Extracted entries>
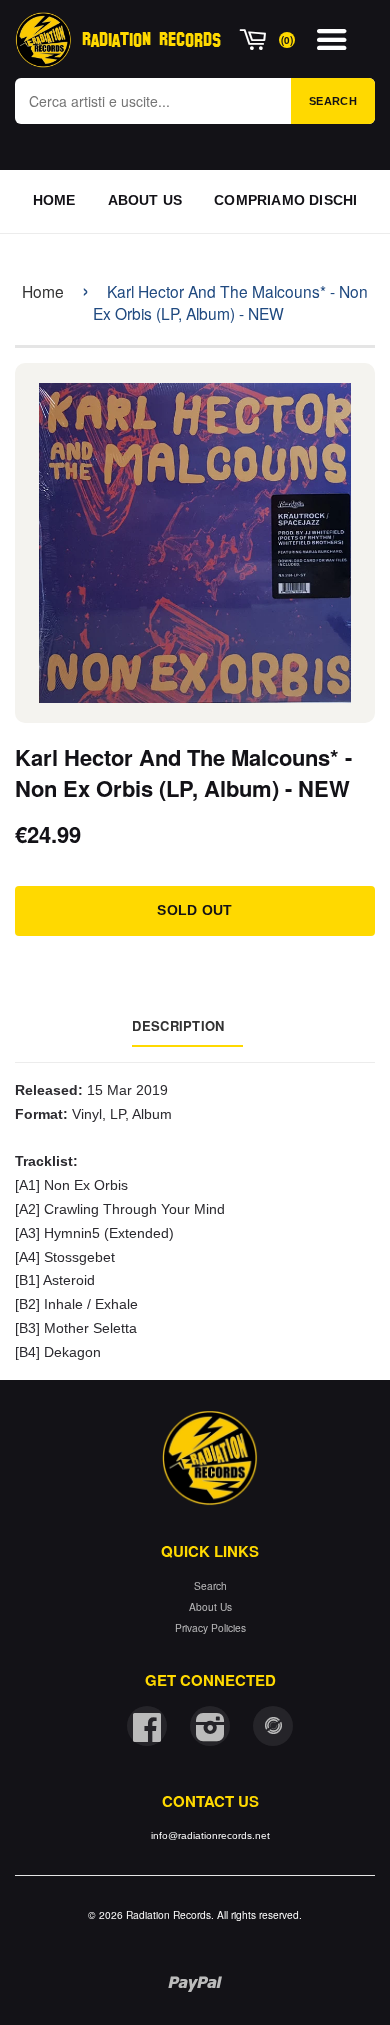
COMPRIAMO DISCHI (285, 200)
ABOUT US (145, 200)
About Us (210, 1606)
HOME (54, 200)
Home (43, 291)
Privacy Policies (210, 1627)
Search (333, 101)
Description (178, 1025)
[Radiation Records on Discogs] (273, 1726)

--

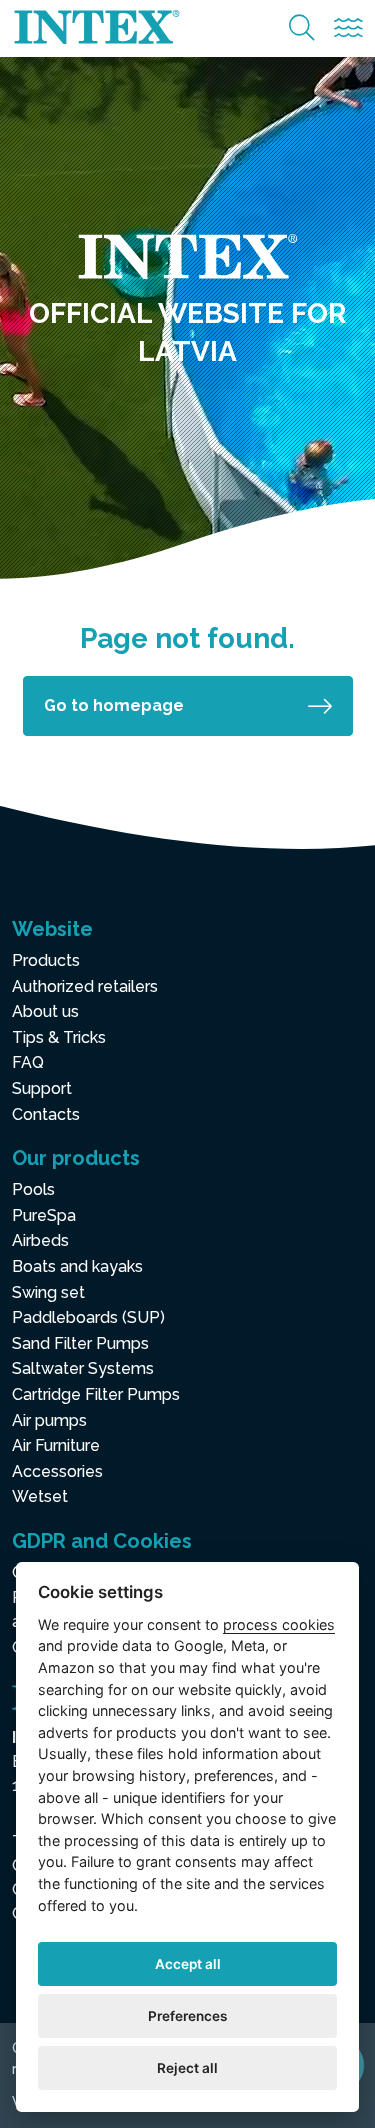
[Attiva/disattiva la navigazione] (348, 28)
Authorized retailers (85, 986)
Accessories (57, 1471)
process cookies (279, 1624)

What you should do>
Everything starting at the line containing "About Us (210, 1606)" and ending at the line containing "[Radiation Records on Discogs] (273, 1726)" in the records above should be repeated exactly, and only that.

Output of the exercise>
About Us (210, 1606)
HOME (54, 200)
Home (43, 291)
Privacy Policies (210, 1627)
Search (333, 101)
Description (178, 1025)
[Radiation Records on Discogs] (273, 1726)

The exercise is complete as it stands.